Butternut, chilli and feta muffins

The crowd-pleasing combo of butternut and feta is livened up with a hit of chilli in these savoury muffins. Serve them warm with lots of butter, pesto and fresh basil.

Serves: 8-10


350g butternut
1 tbsp olive oil
1 tsp chilli flakes
2 crushed cloves garlic
Ground pepper
2 free-range eggs
¾ cup milk
2 crumbled rounds of feta
2 cups flour
3 tsp baking powder
Fresh basil
Sundried tomato pesto


  • Preheat the oven to 180˚C.
  • Cut the butternut into bite-sized chunks.
  • Toss the butternut with olive oil, chilli flakes and garlic, season to taste and
  • roast for 25 minutes.
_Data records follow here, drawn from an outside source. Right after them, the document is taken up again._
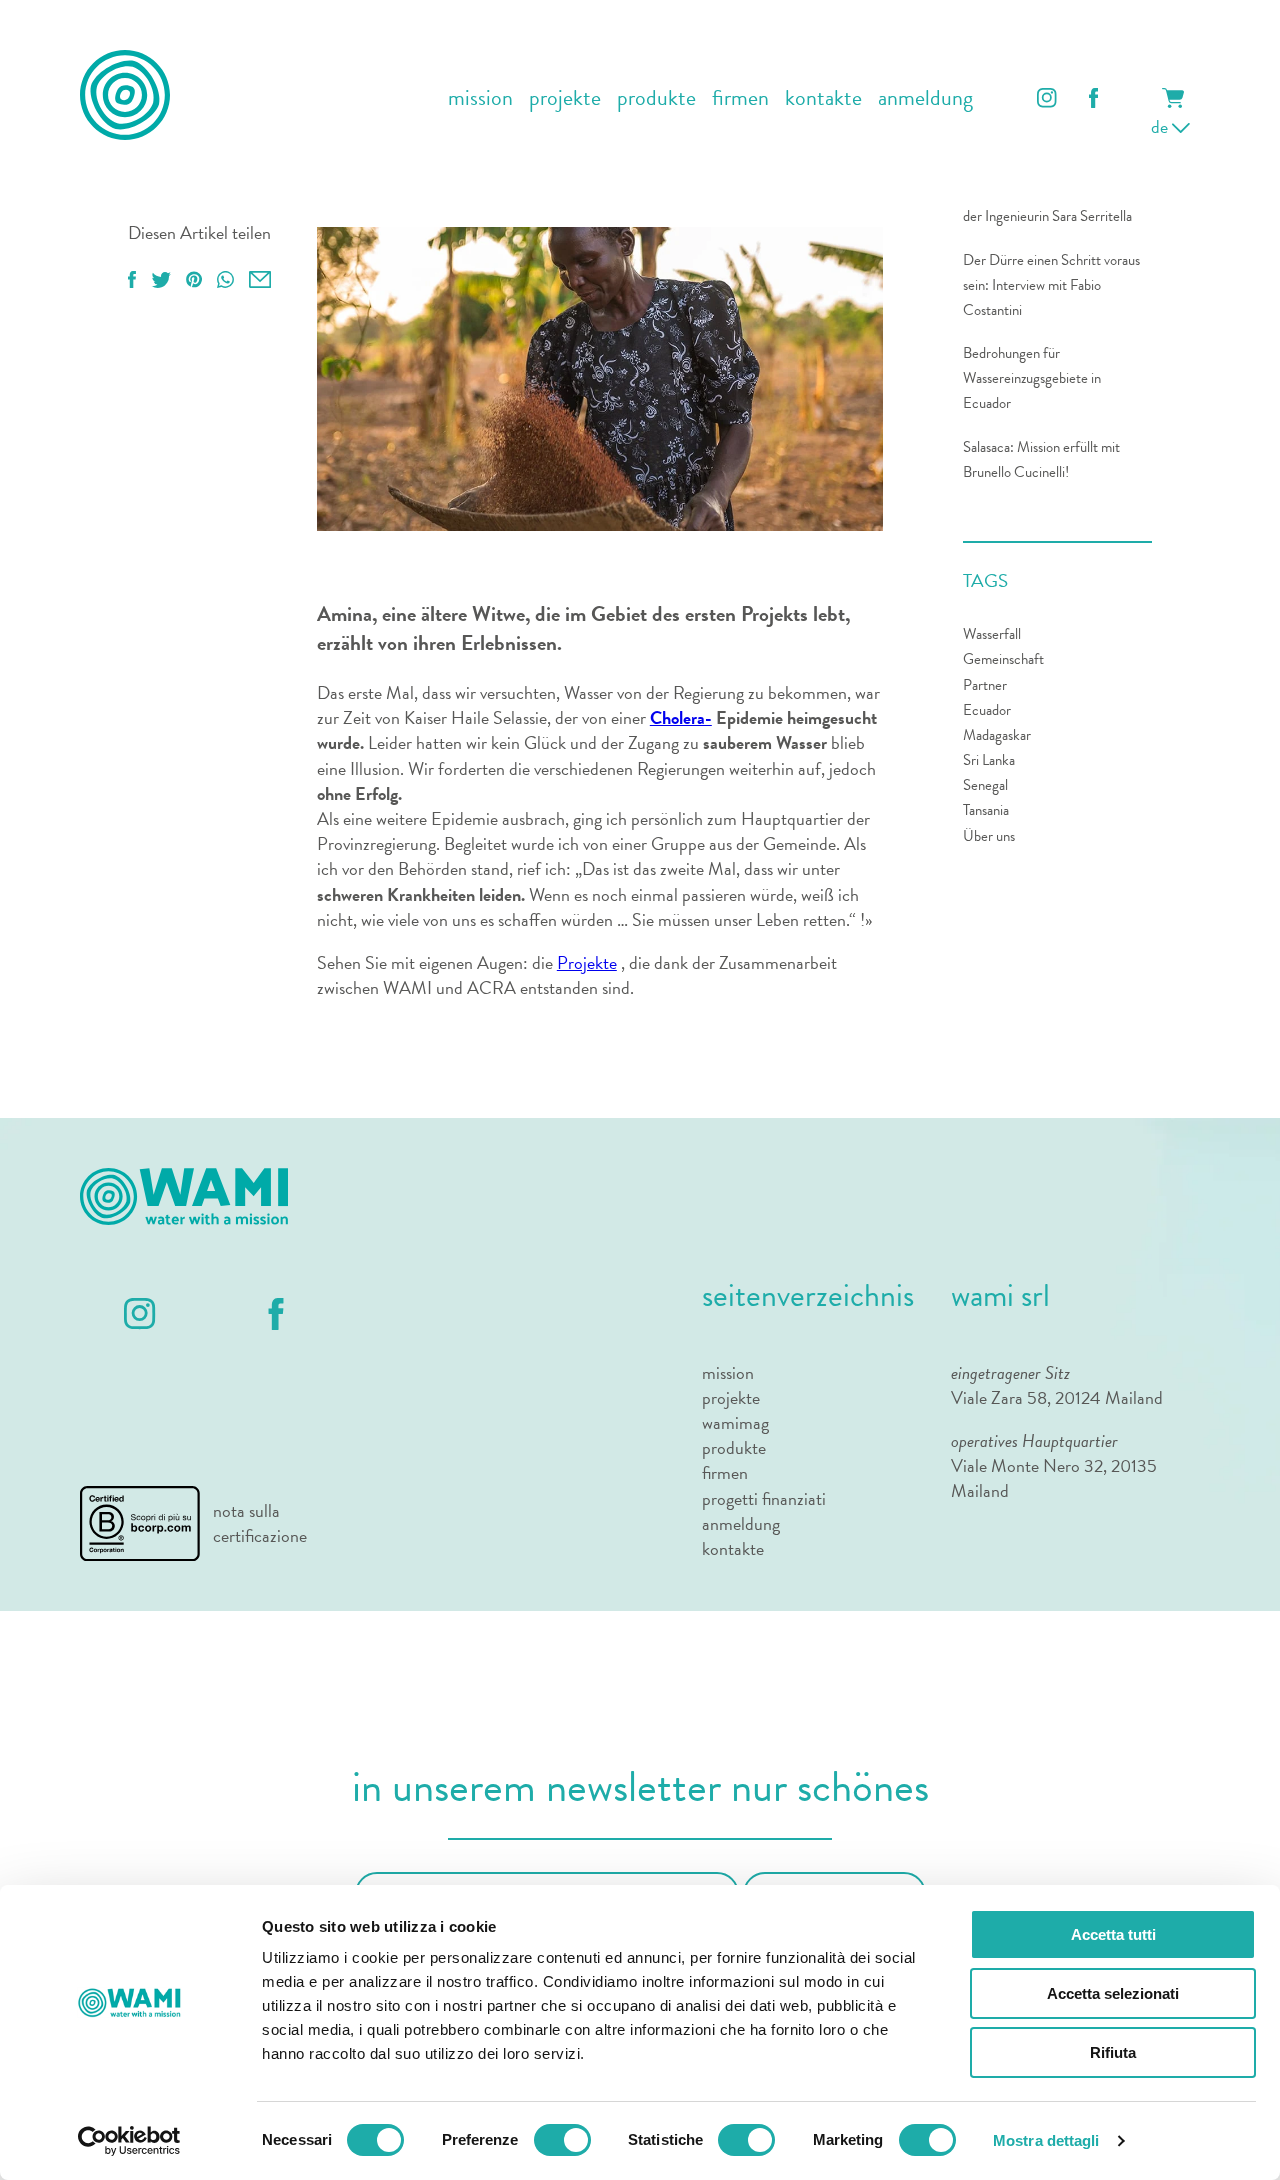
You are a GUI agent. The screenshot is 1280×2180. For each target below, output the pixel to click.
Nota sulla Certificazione (260, 1523)
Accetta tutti (1113, 1934)
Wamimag (735, 1422)
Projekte (565, 98)
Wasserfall (992, 634)
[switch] (562, 2140)
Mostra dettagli (1046, 2140)
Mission (728, 1372)
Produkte (656, 98)
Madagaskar (997, 735)
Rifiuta (1113, 2052)
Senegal (985, 785)
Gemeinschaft (1003, 659)
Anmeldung (925, 98)
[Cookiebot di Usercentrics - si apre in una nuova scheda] (129, 2141)
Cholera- (681, 717)
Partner (985, 685)
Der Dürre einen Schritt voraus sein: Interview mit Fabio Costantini (1051, 285)
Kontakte (823, 98)
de (1161, 126)
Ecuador (987, 710)
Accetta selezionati (1113, 1993)
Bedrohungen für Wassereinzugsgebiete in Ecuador (1032, 378)
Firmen (740, 98)
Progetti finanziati (764, 1498)
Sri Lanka (989, 760)
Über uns (989, 836)
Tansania (986, 810)
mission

Remove and set
  • aside to cool.
  • Whisk the eggs and milk together before mixing with the butternut and feta.
  • Sift in the flour and baking powder and fold the mixture together. Don’t over-mix the dough, or you’ll end up with dense, heavy muffins.
  • Grease a muffin pan and spoon the mixture into the cups. Bake for 20 minutes until a skewer inserted comes out clean.
  • Serve the muffins warm with lots of butter, sundried tomato pesto and fresh basil leaves.

Tip: The butternut can be substituted with roasted red peppers, you can add a handful of chopped parsley or baby spinach, or swap the feta for cheddar or goat’s cheese.